> [MATERIAL FOR THIS EXERCISE]
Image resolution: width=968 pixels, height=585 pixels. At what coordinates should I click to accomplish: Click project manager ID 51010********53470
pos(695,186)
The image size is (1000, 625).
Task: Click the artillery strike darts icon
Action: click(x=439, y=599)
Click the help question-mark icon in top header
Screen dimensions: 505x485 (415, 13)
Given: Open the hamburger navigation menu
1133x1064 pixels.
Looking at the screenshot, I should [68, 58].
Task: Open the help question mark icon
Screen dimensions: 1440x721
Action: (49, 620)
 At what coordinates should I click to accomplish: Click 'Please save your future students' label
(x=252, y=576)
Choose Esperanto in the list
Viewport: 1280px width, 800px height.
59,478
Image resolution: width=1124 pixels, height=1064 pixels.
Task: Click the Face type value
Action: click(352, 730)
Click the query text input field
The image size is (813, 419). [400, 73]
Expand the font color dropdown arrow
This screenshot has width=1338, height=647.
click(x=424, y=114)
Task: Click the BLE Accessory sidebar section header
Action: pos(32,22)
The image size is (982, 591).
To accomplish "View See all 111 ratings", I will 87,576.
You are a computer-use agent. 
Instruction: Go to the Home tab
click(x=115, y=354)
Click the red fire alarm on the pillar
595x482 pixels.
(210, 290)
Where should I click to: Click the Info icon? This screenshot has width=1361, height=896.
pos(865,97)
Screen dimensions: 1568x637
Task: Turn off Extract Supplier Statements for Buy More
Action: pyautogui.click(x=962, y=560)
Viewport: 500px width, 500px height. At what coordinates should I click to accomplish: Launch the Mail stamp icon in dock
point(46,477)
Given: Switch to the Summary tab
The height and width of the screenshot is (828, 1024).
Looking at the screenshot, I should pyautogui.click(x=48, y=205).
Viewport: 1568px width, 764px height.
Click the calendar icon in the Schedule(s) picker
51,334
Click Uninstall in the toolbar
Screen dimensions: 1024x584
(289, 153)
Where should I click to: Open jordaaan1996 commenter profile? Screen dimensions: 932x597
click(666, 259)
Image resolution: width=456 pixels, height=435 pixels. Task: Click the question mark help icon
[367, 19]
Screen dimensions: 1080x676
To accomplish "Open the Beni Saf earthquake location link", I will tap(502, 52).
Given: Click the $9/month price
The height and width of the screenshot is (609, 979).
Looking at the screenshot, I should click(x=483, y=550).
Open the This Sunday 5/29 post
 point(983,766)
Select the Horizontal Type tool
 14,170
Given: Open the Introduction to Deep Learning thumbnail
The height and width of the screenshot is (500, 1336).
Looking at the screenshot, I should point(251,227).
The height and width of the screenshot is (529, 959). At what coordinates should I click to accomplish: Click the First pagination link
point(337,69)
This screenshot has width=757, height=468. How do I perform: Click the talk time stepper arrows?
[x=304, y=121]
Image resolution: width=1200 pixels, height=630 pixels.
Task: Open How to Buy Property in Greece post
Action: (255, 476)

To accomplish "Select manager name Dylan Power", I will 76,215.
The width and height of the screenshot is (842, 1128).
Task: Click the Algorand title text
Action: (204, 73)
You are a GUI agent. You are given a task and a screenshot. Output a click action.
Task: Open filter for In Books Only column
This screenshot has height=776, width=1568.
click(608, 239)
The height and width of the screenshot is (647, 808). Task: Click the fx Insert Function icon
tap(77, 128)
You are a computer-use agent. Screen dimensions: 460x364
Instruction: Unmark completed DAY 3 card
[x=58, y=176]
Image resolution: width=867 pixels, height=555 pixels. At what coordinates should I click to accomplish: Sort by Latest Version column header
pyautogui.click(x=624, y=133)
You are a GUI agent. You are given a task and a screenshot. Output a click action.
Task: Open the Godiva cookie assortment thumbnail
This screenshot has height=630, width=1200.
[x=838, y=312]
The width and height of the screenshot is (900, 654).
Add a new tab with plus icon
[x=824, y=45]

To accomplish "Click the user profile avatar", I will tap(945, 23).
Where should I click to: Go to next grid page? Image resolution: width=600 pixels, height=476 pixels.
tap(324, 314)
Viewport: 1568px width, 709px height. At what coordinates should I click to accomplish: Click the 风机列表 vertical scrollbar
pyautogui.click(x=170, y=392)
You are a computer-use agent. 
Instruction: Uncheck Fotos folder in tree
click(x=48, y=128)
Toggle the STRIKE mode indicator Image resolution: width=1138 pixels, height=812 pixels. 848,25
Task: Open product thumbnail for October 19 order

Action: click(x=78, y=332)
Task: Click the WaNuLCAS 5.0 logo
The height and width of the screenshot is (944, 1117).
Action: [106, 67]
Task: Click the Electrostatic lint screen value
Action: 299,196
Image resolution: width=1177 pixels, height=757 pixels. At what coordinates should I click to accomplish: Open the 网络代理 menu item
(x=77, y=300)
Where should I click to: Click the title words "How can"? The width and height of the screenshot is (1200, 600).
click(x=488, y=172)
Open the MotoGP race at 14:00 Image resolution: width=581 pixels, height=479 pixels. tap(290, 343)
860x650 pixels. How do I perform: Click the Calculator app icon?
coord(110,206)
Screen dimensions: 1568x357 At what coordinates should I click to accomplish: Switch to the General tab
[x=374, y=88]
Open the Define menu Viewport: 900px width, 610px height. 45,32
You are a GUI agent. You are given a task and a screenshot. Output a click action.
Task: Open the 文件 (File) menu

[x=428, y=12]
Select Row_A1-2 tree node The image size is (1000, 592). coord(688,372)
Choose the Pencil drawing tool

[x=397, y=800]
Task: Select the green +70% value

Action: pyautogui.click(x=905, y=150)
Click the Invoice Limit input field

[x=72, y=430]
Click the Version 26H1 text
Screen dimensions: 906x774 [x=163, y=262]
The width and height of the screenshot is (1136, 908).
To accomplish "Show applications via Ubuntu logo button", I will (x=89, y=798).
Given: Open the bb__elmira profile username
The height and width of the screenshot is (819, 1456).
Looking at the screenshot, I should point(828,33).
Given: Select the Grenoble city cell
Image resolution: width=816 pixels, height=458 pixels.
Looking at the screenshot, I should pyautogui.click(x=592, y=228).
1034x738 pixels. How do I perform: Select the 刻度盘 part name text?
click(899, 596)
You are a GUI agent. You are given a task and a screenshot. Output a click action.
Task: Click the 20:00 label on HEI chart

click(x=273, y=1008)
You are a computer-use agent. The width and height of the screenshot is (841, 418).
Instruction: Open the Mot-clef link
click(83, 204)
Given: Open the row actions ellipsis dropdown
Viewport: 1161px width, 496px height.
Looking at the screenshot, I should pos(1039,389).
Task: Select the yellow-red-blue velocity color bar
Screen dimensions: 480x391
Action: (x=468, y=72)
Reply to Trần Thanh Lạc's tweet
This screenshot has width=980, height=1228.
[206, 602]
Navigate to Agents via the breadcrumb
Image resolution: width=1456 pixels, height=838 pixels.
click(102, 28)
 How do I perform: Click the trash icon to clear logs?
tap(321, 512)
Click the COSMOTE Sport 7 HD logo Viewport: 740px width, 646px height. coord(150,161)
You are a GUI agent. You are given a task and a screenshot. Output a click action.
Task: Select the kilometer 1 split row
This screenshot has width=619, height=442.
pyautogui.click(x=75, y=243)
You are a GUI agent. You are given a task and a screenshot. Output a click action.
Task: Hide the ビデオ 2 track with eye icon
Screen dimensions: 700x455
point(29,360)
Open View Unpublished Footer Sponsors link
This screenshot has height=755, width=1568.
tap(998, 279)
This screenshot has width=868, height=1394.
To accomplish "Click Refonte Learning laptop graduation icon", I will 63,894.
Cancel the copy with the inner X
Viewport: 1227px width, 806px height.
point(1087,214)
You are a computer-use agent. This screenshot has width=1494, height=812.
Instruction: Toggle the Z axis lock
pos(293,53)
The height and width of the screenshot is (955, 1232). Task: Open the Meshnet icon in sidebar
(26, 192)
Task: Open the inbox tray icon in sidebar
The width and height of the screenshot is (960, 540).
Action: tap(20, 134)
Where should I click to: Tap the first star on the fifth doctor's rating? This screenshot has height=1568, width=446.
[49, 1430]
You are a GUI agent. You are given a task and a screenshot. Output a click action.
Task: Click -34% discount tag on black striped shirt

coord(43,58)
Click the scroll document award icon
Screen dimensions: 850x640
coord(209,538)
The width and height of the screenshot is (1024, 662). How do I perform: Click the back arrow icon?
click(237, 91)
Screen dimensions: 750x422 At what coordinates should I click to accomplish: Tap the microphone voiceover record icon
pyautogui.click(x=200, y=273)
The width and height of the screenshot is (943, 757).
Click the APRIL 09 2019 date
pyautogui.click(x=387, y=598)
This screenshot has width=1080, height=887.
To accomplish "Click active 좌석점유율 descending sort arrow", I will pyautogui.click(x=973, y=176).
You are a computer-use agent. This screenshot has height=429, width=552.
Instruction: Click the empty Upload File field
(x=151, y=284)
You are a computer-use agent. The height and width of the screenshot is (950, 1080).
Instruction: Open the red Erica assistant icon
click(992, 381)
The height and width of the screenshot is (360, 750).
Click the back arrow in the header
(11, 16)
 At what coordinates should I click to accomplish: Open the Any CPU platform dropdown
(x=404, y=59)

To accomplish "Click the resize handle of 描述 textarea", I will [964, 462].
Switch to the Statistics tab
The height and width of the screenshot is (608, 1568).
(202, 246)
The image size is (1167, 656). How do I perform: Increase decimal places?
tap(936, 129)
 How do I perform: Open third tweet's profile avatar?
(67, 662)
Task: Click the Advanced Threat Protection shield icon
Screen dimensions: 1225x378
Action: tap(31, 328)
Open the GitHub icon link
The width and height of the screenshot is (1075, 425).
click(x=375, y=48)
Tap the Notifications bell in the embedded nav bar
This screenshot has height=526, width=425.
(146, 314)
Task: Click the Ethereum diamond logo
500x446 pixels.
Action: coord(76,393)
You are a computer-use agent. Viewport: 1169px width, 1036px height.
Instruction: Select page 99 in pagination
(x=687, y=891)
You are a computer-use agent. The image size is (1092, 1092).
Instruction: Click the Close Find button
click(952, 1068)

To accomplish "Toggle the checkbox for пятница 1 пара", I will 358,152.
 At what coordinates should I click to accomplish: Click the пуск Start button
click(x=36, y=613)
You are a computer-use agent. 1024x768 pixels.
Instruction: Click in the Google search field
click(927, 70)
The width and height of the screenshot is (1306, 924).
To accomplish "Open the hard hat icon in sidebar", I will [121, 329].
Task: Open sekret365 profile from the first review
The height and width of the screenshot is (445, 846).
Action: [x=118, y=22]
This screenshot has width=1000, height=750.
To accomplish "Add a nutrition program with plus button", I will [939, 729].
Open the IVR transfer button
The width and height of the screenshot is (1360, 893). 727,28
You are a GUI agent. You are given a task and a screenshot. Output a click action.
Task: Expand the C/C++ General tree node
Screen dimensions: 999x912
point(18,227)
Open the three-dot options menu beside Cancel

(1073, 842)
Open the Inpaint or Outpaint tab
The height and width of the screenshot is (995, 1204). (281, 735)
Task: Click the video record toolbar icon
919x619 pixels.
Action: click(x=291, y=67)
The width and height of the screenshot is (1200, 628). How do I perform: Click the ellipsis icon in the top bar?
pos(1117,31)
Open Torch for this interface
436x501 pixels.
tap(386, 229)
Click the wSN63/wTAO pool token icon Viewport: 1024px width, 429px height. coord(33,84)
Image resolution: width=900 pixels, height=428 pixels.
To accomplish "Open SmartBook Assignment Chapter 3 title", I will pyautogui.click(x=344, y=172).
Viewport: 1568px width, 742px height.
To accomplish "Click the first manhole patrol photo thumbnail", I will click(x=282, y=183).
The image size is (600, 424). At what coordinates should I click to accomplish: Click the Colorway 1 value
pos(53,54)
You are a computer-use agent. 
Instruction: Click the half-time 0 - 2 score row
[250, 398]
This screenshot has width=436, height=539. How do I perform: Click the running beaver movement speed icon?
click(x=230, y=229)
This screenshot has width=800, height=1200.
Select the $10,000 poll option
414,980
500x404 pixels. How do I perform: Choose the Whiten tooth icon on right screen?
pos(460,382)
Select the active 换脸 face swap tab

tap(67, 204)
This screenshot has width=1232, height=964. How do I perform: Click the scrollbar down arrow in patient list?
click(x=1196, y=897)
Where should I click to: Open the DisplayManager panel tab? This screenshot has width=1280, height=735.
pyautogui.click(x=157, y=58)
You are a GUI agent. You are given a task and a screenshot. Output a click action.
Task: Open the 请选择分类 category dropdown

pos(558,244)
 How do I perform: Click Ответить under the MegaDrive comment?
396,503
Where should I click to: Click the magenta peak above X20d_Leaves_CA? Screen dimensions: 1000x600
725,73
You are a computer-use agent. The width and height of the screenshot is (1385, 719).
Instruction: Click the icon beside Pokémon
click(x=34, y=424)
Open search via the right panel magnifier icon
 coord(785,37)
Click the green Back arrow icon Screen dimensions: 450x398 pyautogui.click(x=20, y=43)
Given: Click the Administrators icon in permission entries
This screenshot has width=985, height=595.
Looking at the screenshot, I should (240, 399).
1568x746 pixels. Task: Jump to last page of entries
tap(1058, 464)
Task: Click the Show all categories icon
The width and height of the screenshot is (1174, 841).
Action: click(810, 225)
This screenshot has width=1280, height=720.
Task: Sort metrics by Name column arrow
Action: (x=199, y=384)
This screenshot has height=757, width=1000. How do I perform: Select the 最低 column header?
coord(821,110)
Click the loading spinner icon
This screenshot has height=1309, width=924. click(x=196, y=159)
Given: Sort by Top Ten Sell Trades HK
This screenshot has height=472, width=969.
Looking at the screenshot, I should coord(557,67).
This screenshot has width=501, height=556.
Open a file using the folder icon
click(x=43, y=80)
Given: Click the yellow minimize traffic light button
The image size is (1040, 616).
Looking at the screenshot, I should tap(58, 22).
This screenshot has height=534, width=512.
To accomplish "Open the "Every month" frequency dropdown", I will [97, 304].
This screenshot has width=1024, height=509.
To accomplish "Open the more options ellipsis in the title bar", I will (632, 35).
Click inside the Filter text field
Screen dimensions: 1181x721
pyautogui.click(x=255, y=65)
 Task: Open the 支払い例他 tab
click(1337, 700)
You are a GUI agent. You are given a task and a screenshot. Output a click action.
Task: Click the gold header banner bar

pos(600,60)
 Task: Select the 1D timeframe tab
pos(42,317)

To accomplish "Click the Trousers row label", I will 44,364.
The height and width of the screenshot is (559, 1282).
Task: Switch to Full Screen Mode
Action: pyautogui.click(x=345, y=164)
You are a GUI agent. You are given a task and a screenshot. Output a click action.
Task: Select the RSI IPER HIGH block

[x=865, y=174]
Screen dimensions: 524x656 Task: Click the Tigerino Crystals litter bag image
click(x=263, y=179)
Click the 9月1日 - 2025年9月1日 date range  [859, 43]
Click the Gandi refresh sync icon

> [YOUR INSTRUCTIONS] From the data above, reproduce word for word the lines running from the line with "This screenshot has width=501, height=556." to the line with "Click the 9月1日", ends included.

> [WRITTEN ANSWER]
This screenshot has width=501, height=556.
Open a file using the folder icon
click(x=43, y=80)
Given: Click the yellow minimize traffic light button
The image size is (1040, 616).
Looking at the screenshot, I should tap(58, 22).
This screenshot has height=534, width=512.
To accomplish "Open the "Every month" frequency dropdown", I will [97, 304].
This screenshot has width=1024, height=509.
To accomplish "Open the more options ellipsis in the title bar", I will (632, 35).
Click inside the Filter text field
Screen dimensions: 1181x721
pyautogui.click(x=255, y=65)
 Task: Open the 支払い例他 tab
click(1337, 700)
You are a GUI agent. You are given a task and a screenshot. Output a click action.
Task: Click the gold header banner bar

pos(600,60)
 Task: Select the 1D timeframe tab
pos(42,317)

To accomplish "Click the Trousers row label", I will 44,364.
The height and width of the screenshot is (559, 1282).
Task: Switch to Full Screen Mode
Action: pyautogui.click(x=345, y=164)
You are a GUI agent. You are given a task and a screenshot. Output a click action.
Task: Select the RSI IPER HIGH block

[x=865, y=174]
Screen dimensions: 524x656 Task: Click the Tigerino Crystals litter bag image
click(x=263, y=179)
Click the 9月1日 - 2025年9月1日 date range  [859, 43]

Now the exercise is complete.